Lustre to DAOS: Machine Learning on Intel's Platform

Training a machine learning algorithm to accurately solve complex problems requires large amounts of data. The previous article discussed how scalable distributed parallel computing using a high-performance communications fabric like Intel Omni-Path Architecture (Intel OPA) is an essential part of what makes the training of deep learning on large complex datasets tractable in both the data center and within the cloud. Preparing large unstructured data sets for machine learning can be as intensive a task as the training process – especially for the file-system and storage subsystem(s). Starting (and restarting) big data training jobs using tens of thousands of clients also make severe demands on the file-system.

The Lustre* file-system, which is part of the Intel Scalable System Framework (Intel SSF), is the current de facto high-performance, parallel/distributed file-system. According to Brent Gorda (General Manager, Intel HPC Storage), “Lustre currently runs on 9 out of 10 of the world’s largest supercomputers and over 70 of the top 100 systems”. “Lustre owns the high ground” Gorda said as he pointed out how machines like the Fujitsu K-machine can sustain a 3 TB/s (terabytes per second) read performance and 1.4 TB/s write performance [1]. This makes it attractive for commercial companies who are using Lustre for machine learning in a big way.

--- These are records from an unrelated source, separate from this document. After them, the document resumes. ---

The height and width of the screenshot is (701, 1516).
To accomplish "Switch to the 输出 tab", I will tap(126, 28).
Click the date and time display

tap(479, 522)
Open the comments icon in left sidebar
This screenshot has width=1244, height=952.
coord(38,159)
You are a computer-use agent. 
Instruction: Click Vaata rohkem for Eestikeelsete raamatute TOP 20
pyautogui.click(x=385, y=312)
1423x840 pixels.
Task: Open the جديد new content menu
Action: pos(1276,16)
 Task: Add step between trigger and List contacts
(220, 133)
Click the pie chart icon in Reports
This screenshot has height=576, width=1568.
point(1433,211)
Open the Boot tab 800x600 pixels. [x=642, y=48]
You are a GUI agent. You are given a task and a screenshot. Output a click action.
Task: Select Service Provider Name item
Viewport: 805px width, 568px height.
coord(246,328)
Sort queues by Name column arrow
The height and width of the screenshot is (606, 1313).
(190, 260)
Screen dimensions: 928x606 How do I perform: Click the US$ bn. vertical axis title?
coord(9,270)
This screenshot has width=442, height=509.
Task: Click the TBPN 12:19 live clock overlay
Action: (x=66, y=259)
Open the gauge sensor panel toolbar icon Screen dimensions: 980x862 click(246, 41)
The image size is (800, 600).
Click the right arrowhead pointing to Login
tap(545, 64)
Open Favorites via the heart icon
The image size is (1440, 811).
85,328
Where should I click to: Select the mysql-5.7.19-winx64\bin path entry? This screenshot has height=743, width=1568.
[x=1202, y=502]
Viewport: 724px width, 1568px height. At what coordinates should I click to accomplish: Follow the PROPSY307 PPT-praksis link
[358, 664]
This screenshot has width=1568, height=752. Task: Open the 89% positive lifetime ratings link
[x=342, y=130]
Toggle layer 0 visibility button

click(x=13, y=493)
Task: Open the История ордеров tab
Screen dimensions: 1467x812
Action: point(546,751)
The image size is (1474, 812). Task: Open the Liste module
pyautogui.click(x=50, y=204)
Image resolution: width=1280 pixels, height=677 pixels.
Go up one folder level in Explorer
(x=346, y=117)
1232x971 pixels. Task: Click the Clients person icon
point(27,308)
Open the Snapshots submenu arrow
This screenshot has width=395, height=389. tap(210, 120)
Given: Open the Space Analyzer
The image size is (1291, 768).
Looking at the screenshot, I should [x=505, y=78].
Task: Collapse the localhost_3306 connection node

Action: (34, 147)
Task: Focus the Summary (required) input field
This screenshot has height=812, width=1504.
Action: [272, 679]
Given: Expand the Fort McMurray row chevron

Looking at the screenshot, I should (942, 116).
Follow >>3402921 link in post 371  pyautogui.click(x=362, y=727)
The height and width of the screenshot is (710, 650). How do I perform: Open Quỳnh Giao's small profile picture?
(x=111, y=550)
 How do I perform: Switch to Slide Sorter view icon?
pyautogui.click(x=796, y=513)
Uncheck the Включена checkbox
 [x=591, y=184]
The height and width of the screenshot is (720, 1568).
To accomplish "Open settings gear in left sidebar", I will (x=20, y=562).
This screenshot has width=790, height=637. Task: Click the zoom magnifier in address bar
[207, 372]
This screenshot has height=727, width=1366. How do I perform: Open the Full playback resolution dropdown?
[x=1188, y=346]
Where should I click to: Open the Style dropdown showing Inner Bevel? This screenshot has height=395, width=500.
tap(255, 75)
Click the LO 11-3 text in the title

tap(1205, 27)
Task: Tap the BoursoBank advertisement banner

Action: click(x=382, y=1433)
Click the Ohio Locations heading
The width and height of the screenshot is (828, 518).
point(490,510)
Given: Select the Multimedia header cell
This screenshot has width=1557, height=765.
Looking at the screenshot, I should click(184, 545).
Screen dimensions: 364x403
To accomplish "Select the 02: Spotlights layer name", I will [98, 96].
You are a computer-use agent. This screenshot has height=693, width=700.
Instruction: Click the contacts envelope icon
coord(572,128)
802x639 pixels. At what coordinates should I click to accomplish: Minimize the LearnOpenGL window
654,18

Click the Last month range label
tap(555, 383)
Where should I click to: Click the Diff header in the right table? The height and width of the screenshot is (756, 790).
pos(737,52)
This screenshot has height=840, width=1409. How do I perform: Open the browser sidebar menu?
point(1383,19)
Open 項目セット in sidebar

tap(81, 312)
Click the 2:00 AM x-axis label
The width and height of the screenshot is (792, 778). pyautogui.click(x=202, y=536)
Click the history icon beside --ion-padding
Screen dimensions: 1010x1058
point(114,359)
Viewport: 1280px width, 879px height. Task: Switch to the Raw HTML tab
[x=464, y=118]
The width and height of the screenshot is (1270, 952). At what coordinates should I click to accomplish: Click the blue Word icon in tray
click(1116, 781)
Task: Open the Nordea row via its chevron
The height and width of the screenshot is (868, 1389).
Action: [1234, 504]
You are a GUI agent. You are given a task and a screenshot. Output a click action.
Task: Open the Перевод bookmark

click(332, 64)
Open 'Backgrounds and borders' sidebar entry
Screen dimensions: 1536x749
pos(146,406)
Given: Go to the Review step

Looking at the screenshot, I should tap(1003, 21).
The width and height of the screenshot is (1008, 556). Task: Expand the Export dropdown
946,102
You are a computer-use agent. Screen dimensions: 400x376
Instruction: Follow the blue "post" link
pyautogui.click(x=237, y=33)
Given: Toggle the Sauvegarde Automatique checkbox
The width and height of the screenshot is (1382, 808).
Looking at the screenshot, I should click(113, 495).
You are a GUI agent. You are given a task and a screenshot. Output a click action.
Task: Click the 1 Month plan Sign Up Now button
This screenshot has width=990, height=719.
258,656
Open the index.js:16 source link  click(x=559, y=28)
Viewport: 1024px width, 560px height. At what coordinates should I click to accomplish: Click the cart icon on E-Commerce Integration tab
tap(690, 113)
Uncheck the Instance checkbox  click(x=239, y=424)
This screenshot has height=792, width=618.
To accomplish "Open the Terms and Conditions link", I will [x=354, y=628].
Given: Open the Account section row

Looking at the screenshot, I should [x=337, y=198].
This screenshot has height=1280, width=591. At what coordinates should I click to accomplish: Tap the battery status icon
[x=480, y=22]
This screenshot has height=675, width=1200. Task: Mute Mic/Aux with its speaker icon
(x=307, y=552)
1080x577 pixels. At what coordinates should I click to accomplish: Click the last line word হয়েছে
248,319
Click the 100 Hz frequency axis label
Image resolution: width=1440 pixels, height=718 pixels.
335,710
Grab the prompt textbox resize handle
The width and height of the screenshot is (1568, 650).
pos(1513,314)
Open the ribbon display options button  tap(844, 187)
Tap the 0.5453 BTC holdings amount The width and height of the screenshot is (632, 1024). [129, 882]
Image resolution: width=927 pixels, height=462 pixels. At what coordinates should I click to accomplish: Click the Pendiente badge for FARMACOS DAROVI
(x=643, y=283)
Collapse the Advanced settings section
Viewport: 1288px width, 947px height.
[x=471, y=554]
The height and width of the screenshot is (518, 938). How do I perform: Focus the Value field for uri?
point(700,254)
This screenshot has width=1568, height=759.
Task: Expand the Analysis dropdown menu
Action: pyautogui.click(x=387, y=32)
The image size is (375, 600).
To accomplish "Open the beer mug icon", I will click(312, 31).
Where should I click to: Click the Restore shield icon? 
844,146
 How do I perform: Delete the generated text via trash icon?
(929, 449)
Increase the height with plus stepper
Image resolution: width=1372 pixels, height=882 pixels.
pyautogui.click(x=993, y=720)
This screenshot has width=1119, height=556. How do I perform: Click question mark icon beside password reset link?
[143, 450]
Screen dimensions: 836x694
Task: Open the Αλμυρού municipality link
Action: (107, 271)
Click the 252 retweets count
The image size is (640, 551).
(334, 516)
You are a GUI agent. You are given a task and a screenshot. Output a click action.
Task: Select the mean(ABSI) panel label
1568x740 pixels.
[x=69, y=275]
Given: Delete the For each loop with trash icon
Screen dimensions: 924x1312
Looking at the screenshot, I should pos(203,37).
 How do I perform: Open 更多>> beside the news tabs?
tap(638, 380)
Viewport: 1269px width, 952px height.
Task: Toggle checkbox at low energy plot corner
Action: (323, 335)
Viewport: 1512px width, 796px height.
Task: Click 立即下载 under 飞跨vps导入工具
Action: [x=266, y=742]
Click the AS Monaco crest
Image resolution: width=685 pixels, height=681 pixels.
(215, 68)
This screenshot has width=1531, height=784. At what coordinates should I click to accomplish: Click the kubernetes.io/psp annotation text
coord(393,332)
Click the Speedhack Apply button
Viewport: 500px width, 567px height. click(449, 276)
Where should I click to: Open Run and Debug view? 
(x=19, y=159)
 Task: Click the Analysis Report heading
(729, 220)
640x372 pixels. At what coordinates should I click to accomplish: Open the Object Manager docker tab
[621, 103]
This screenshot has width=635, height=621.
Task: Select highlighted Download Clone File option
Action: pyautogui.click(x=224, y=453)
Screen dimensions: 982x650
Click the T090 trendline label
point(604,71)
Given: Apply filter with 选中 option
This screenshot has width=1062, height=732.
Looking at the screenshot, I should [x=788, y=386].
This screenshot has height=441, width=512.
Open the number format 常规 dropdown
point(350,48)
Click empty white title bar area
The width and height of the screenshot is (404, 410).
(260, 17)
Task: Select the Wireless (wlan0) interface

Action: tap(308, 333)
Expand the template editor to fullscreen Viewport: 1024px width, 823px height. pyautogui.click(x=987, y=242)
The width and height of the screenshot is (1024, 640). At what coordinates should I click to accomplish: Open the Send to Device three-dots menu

Lustre currently runs on 9 out of 10 of the world’s largest supercomputers and over 70 of the top 100 systems – Brent Gorda (General Manager, Intel HPC Storage)

Lustre is an open-source project as is the forward thinking DAOS (Distributed Application Object Storage). Both projects position Intel to deliver high-performance data for an exascale supercomputing future.

As the Intel General Manager for the Intel HPC Storage, Gorda can definitively say that, “Intel takes open-source very, very seriously”. His long history with Lustre (Brent co-founded and led Whamcloud, a startup focused on the Lustre technology which was acquired by Intel in 2012) substantiates the success of the Intel Lustre effort when he says, “There is a lot of confidence in Lustre after the Intel acquisition”, as exemplified by “a convergence to the Lustre single source tree supported by Intel. This was recently amplified with the Seagate announcement that it will adopt Intel Enterprise Edition for Lustre (IEEL) as its baseline Lustre distribution.”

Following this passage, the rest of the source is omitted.